Pixel coordinate grounding data
>>>

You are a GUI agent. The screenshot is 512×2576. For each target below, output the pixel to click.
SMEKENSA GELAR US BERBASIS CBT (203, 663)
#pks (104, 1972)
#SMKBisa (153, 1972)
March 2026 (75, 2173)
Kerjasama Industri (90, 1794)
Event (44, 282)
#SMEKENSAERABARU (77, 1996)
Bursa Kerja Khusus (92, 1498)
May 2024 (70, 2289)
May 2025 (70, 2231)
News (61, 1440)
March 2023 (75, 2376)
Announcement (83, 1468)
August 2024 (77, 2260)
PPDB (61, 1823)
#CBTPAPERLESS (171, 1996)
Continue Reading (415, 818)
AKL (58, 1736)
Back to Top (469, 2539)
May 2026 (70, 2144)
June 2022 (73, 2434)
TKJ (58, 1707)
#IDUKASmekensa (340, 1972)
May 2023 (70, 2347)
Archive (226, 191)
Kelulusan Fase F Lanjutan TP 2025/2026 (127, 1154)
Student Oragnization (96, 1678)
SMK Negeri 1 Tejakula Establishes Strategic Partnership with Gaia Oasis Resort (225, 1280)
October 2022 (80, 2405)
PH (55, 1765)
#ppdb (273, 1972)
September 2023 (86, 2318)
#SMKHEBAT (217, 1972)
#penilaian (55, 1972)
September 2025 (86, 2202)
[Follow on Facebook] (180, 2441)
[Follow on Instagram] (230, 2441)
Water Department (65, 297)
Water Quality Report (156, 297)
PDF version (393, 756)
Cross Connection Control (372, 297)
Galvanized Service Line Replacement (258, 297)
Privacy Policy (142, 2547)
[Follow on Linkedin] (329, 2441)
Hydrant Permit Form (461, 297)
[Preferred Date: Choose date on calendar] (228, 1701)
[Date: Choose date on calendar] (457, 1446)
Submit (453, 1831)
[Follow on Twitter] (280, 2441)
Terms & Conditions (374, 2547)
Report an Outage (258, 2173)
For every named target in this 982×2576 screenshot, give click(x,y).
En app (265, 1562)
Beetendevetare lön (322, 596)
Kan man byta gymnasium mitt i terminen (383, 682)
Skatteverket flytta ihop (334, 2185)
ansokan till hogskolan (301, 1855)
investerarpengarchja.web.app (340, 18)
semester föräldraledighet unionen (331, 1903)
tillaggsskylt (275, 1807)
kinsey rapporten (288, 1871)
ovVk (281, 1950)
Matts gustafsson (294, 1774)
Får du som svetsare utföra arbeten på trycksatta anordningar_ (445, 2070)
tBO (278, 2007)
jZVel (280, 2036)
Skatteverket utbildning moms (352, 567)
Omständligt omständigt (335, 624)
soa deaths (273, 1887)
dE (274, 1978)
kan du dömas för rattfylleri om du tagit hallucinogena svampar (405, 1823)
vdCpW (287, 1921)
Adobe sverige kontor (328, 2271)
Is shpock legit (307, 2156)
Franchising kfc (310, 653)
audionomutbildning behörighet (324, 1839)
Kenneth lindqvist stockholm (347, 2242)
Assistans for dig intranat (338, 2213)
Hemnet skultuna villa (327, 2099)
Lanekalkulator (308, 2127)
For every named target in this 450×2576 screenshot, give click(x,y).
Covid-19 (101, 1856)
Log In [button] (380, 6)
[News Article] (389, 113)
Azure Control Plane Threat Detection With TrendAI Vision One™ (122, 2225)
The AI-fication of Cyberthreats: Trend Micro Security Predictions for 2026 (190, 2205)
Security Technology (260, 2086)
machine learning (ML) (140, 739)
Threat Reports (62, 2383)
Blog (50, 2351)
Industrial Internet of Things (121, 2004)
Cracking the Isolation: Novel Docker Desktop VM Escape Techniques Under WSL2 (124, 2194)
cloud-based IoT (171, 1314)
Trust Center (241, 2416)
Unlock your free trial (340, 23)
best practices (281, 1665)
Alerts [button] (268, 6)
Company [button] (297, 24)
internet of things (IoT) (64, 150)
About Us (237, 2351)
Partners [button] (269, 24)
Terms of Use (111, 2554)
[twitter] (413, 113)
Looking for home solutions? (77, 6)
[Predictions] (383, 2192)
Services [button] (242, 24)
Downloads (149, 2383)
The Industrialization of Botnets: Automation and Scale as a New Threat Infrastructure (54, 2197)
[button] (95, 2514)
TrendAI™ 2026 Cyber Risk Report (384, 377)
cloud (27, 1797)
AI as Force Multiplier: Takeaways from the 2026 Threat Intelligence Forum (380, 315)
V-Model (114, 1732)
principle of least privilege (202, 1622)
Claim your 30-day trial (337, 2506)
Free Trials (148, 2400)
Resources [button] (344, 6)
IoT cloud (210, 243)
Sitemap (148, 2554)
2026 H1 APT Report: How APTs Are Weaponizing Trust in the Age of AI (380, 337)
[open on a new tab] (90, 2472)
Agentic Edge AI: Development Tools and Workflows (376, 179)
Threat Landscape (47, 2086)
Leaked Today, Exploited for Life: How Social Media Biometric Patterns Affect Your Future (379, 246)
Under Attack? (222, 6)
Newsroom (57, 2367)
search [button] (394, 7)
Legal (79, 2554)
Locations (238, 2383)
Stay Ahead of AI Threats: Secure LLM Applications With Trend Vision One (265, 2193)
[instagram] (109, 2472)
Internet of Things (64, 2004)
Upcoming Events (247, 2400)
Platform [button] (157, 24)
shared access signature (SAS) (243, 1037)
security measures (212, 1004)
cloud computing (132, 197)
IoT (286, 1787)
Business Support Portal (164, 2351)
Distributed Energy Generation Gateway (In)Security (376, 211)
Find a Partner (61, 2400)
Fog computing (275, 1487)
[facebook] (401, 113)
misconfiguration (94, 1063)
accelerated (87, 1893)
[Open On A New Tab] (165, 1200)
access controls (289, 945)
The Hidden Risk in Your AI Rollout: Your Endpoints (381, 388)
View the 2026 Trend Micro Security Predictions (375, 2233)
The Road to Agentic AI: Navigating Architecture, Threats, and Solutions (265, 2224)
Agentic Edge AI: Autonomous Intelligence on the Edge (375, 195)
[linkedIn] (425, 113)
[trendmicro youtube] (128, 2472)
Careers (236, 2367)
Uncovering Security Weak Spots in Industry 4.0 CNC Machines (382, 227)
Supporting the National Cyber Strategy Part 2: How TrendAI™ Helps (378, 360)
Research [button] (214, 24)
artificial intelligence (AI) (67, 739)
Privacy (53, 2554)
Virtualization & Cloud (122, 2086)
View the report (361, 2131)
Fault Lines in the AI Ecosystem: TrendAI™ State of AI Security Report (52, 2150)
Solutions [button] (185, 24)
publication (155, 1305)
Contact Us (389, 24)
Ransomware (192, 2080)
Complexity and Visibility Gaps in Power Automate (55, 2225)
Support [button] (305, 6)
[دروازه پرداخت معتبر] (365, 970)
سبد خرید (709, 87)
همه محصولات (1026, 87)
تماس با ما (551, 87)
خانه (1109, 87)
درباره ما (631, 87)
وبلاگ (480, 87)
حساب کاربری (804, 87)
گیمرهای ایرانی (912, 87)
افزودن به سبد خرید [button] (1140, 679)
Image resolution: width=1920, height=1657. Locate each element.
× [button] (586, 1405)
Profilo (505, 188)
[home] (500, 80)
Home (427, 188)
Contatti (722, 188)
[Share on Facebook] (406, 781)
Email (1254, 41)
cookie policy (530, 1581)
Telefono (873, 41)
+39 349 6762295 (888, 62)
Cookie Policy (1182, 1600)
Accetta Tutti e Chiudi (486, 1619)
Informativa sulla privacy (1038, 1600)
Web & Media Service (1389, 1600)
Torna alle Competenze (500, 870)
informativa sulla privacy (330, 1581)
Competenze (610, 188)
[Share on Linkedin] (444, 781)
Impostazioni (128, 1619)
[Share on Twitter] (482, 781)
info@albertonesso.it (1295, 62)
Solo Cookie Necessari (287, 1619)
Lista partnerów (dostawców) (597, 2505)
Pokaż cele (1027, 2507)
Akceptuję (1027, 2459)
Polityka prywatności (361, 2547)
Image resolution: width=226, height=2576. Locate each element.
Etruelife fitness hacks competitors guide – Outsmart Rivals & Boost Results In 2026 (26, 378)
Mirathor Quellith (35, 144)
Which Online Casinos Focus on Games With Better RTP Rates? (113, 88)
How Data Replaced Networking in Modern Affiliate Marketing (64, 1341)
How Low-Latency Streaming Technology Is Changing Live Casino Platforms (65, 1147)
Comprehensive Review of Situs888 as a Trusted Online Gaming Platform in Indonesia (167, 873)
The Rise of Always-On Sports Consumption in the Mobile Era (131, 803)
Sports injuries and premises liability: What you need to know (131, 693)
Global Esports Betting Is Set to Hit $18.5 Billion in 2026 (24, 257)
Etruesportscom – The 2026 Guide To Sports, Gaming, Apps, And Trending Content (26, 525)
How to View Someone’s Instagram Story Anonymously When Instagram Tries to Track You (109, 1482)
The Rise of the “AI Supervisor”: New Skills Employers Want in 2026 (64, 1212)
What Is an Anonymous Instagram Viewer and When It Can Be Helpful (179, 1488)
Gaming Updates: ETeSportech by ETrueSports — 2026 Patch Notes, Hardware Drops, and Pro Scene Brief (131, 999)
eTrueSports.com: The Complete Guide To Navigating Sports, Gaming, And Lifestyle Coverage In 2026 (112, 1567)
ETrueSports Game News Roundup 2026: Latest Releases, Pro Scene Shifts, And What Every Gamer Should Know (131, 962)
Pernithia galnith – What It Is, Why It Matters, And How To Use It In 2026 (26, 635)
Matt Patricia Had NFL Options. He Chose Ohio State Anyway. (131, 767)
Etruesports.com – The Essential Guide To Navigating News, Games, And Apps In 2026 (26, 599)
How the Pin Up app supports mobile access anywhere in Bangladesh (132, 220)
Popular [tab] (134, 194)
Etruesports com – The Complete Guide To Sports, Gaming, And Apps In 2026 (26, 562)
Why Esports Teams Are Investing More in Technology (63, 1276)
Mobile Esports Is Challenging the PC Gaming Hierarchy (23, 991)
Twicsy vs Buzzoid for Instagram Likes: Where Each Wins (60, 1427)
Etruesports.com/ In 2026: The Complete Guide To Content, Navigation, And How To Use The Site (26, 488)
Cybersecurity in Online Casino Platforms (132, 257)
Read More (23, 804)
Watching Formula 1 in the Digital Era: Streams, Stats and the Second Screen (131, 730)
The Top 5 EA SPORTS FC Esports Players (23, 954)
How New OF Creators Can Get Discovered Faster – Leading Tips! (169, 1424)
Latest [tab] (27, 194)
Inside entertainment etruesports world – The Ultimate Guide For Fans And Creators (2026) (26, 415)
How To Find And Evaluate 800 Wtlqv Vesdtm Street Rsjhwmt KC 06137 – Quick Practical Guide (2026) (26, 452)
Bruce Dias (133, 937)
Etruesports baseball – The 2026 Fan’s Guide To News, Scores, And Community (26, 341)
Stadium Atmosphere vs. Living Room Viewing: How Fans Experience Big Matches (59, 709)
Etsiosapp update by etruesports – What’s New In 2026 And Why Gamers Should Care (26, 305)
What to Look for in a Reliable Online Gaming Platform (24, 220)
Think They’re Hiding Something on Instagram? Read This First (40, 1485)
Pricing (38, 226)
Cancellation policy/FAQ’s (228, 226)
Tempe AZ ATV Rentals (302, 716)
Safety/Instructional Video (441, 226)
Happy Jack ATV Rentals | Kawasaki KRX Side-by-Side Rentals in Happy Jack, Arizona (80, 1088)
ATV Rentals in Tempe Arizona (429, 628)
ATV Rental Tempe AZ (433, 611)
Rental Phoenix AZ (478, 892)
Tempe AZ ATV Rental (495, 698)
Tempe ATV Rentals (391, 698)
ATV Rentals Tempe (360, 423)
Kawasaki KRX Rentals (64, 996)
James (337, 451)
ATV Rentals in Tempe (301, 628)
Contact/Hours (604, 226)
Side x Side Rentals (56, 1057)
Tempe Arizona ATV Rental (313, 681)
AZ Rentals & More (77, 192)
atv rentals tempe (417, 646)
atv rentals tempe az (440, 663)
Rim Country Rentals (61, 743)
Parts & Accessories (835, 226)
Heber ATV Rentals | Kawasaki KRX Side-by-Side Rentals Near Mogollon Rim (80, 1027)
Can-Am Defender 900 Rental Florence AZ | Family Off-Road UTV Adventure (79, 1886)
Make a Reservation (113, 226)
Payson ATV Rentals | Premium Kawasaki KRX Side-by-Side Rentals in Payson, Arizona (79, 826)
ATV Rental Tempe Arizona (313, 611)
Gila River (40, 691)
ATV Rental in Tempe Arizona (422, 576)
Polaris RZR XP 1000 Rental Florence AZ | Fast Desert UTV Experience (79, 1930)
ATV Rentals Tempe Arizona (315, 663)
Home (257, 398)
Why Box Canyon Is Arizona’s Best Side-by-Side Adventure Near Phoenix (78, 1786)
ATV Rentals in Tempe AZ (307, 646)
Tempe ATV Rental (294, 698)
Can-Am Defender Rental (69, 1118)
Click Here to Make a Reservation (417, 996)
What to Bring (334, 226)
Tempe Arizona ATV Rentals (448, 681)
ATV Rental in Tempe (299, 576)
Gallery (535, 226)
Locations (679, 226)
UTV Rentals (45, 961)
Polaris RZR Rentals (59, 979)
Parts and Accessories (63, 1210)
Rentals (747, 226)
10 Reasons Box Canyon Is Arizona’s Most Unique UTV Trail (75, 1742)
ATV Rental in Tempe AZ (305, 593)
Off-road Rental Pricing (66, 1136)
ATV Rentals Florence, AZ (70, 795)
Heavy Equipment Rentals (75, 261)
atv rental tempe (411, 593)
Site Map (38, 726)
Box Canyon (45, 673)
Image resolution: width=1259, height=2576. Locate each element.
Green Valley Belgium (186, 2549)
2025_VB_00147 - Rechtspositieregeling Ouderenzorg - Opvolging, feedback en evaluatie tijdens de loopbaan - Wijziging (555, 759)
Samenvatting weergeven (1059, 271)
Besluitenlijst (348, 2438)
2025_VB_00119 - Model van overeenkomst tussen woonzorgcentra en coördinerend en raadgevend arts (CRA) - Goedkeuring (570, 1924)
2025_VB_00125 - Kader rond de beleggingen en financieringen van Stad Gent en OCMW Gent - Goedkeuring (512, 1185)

<<<

Task to complete = Please copy, exactly and with nothing else, the lines above beginning at the line that has "principle of least privilege (202, 1622)" and ending with the line that has "cloud computing (132, 197)".

Response to this exercise =
principle of least privilege (202, 1622)
Claim your 30-day trial (337, 2506)
Free Trials (148, 2400)
Resources [button] (344, 6)
IoT cloud (210, 243)
Sitemap (148, 2554)
2026 H1 APT Report: How APTs Are Weaponizing Trust in the Age of AI (380, 337)
[open on a new tab] (90, 2472)
Agentic Edge AI: Development Tools and Workflows (376, 179)
Threat Landscape (47, 2086)
Leaked Today, Exploited for Life: How Social Media Biometric Patterns Affect Your Future (379, 246)
Under Attack? (222, 6)
Newsroom (57, 2367)
search [button] (394, 7)
Legal (79, 2554)
Locations (238, 2383)
Stay Ahead of AI Threats: Secure LLM Applications With Trend Vision One (265, 2193)
[instagram] (109, 2472)
Internet of Things (64, 2004)
Upcoming Events (247, 2400)
Platform [button] (157, 24)
shared access signature (SAS) (243, 1037)
security measures (212, 1004)
cloud computing (132, 197)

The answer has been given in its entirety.